[Work instruction]
Find all lines with the word "axis" in the material, then copy them.

[Information provided]
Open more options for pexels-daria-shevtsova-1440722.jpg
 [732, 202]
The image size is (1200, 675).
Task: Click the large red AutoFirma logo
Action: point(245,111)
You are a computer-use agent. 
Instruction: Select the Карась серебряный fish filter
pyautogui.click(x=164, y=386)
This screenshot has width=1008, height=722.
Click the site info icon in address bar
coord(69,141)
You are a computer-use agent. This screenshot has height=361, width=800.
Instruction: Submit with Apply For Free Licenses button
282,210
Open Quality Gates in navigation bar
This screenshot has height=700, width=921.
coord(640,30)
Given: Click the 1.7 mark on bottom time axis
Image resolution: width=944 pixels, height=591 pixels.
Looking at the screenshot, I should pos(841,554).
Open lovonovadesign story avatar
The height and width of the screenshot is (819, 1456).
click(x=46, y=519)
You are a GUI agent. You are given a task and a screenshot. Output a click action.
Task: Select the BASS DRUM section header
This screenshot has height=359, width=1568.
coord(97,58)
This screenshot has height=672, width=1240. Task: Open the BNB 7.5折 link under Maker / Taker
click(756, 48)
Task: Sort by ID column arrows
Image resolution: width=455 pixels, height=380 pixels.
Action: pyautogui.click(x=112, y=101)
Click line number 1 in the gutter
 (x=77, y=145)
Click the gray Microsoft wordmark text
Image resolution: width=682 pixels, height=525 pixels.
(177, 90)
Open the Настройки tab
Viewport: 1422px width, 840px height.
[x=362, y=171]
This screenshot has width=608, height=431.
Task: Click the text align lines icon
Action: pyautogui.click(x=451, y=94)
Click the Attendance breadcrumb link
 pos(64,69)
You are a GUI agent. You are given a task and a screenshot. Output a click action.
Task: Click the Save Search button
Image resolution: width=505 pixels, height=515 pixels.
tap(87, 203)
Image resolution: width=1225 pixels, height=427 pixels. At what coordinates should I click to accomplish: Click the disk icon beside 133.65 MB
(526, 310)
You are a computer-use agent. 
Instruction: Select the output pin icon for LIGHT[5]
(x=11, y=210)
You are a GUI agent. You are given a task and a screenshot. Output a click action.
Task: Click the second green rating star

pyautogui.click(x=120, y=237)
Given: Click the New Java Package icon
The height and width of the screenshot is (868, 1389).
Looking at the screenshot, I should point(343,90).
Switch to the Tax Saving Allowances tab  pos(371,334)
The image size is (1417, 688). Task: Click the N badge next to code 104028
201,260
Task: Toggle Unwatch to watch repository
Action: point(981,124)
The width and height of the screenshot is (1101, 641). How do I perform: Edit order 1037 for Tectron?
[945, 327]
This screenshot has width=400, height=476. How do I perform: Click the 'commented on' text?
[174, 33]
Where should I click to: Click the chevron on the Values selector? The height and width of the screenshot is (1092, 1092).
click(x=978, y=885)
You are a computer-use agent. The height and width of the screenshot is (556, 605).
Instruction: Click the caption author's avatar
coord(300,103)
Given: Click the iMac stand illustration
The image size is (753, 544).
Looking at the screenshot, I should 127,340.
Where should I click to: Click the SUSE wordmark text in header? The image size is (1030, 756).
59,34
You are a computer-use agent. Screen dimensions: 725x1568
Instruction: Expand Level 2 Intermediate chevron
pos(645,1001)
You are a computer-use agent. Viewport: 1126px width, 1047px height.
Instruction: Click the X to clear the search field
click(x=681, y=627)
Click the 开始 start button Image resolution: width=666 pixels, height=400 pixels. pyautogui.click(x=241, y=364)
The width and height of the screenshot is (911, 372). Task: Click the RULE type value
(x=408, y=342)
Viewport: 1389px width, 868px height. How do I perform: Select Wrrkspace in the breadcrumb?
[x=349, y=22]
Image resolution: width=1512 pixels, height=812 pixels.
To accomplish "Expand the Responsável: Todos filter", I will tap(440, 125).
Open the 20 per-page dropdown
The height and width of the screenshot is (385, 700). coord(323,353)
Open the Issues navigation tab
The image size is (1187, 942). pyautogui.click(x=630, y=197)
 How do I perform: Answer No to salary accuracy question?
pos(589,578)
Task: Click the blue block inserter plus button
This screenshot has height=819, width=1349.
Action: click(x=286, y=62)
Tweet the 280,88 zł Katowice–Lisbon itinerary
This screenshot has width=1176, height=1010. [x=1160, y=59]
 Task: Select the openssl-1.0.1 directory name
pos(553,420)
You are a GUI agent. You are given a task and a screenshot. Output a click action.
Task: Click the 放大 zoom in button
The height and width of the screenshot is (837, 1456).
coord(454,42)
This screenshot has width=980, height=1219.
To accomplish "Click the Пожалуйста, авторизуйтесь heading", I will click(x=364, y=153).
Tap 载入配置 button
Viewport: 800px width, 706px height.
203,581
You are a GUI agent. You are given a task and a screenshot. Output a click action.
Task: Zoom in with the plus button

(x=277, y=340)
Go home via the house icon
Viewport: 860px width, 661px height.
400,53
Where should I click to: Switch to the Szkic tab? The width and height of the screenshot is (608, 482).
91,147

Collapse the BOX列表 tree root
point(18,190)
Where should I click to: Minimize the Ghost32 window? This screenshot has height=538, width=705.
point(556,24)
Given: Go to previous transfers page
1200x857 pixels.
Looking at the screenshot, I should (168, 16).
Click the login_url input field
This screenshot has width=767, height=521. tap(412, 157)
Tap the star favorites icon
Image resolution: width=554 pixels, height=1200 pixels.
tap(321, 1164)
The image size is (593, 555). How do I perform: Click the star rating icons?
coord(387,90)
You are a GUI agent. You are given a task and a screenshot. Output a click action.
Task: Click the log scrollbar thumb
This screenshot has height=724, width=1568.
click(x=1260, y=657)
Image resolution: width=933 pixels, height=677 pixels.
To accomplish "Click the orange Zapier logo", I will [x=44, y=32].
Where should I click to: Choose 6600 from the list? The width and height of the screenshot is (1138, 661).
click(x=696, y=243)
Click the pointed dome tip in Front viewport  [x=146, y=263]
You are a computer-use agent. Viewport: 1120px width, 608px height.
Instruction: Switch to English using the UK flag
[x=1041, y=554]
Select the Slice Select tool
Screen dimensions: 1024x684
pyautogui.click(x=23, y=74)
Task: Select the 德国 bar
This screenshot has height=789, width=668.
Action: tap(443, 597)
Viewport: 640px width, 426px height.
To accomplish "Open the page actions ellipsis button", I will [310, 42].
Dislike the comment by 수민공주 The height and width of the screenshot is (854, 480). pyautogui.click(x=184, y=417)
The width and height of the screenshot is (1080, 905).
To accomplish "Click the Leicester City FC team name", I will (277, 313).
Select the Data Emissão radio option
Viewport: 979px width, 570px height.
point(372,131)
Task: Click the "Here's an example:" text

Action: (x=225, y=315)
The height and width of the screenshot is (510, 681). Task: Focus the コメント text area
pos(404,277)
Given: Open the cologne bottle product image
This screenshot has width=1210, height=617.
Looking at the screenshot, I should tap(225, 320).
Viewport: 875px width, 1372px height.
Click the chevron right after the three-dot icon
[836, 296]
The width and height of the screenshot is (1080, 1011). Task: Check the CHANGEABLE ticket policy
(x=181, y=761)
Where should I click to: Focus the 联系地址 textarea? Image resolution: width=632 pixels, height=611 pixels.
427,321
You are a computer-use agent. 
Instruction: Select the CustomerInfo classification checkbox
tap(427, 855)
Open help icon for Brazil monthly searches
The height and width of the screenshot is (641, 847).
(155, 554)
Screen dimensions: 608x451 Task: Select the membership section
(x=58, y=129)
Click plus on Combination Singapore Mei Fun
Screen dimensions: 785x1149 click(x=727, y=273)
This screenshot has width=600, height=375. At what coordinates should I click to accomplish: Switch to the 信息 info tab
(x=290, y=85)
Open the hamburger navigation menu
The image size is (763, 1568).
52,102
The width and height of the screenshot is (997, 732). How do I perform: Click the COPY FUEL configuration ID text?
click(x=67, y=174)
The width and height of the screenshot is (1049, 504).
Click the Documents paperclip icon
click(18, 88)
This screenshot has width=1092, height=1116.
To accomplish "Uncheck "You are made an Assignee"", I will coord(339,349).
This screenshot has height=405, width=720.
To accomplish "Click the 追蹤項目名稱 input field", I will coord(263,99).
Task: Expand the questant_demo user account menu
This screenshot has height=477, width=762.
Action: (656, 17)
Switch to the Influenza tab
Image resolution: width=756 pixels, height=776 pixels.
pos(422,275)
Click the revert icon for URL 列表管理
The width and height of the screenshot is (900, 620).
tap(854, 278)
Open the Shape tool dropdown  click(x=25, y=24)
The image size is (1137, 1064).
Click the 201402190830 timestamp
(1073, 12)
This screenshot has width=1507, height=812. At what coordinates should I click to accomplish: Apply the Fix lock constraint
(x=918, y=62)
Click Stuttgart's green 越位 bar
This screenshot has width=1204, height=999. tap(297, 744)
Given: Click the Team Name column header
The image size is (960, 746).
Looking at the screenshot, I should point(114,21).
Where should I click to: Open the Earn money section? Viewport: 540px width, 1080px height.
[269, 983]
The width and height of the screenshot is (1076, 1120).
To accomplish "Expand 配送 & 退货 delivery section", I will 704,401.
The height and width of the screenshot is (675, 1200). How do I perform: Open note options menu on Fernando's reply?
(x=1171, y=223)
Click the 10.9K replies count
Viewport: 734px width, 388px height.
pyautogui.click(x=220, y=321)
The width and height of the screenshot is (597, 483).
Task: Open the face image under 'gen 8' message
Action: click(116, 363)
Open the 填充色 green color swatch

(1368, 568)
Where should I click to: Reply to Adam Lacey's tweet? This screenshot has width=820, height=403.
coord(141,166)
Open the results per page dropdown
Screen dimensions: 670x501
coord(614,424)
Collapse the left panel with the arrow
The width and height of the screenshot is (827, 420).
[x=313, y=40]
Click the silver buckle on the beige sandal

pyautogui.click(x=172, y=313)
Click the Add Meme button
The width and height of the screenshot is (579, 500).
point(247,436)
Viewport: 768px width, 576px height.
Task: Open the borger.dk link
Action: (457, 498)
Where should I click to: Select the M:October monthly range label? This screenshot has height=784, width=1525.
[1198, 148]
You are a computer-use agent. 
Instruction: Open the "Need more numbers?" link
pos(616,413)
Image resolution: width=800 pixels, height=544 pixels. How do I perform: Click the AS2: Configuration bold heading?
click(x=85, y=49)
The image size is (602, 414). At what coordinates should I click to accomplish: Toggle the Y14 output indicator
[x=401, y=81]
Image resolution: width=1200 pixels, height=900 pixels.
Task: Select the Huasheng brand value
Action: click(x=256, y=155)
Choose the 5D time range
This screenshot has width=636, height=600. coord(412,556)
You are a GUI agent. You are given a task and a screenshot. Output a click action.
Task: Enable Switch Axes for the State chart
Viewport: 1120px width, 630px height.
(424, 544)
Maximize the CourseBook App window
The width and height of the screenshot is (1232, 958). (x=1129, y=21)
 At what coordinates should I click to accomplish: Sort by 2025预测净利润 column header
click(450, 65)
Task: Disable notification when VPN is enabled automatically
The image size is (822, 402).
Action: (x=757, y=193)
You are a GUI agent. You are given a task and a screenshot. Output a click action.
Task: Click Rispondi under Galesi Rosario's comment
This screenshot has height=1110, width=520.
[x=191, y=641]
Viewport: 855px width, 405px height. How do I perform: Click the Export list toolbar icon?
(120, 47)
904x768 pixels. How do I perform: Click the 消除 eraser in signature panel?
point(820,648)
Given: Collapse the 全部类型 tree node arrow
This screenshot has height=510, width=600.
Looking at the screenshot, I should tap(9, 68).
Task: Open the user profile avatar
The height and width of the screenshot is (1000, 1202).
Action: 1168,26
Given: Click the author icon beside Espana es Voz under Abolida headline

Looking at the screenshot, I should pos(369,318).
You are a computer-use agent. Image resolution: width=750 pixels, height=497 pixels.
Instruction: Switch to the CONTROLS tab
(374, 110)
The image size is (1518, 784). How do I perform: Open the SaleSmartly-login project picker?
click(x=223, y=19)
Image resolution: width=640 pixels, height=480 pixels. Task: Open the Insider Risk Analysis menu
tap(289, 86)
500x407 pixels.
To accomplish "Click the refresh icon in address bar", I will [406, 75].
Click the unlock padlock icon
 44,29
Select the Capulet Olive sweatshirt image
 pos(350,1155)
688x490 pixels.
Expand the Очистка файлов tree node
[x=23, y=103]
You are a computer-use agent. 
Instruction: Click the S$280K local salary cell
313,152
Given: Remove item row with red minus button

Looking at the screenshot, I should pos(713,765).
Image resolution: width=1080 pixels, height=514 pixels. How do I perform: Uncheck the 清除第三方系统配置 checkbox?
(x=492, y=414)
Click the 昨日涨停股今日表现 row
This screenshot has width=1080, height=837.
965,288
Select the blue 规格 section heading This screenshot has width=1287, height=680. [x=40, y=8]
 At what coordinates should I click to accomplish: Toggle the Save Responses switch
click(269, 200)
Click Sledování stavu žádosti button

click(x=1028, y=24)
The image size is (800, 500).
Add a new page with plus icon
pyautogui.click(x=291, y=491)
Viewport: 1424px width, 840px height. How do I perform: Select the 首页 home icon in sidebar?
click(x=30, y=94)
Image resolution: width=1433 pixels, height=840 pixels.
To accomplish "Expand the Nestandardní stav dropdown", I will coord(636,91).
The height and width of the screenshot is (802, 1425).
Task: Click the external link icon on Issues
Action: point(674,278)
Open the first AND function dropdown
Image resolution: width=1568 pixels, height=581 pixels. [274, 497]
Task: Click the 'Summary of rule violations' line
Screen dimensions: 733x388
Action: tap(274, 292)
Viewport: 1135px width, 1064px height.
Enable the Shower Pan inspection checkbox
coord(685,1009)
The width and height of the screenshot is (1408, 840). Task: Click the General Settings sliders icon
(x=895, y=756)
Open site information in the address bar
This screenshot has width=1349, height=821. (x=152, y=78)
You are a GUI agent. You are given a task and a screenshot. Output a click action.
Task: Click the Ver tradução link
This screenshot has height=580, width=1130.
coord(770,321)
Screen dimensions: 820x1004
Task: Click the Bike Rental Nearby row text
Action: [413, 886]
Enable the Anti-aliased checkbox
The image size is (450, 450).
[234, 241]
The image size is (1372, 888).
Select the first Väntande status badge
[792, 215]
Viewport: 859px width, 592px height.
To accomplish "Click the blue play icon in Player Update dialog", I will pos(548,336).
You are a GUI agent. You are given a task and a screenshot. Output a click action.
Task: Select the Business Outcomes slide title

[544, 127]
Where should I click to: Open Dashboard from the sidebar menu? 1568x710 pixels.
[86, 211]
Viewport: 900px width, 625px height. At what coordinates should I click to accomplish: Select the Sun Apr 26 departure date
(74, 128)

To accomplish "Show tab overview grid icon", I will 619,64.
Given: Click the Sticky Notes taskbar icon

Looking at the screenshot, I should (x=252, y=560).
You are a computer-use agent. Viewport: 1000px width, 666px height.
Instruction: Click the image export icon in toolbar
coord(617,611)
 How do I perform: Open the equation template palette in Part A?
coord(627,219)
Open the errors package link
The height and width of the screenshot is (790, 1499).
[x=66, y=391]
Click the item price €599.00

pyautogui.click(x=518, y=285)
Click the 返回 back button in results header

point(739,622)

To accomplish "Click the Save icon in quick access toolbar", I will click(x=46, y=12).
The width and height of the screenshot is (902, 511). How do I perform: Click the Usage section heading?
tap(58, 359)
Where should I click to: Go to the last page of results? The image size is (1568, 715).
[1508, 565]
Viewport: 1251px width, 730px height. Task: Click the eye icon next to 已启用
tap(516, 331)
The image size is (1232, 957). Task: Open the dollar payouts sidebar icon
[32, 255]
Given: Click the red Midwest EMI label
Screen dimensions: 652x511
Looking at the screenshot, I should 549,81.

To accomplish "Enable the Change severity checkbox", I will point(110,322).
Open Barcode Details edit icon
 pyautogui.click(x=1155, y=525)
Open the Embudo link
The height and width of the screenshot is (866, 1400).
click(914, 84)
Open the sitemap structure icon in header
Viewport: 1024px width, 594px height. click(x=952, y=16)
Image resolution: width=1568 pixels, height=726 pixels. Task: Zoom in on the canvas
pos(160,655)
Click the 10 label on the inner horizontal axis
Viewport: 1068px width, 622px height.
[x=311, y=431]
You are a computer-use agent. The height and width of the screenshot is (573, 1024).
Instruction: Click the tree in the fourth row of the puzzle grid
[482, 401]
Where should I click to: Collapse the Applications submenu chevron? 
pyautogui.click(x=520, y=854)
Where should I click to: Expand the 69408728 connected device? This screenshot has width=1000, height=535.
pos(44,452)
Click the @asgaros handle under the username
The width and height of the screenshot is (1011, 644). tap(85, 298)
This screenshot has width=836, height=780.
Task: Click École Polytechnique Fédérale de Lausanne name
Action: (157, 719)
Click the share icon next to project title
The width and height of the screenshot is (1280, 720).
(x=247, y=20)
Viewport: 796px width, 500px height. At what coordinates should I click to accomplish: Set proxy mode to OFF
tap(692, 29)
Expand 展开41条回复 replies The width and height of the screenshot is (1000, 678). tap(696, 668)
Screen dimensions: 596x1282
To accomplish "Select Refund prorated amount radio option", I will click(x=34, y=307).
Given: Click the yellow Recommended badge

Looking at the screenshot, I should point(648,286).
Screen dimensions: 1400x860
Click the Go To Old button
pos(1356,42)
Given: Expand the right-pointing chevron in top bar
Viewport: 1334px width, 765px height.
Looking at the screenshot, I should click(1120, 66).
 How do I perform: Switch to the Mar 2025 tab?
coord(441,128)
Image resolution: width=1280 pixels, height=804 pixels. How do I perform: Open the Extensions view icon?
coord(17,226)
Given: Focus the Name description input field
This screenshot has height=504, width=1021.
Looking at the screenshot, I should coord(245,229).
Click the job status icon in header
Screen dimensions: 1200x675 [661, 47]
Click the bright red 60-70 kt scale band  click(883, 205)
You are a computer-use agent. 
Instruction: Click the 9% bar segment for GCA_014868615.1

[Solved problem]
Given: Click the 1.7 mark on bottom time axis
Click the 10 label on the inner horizontal axis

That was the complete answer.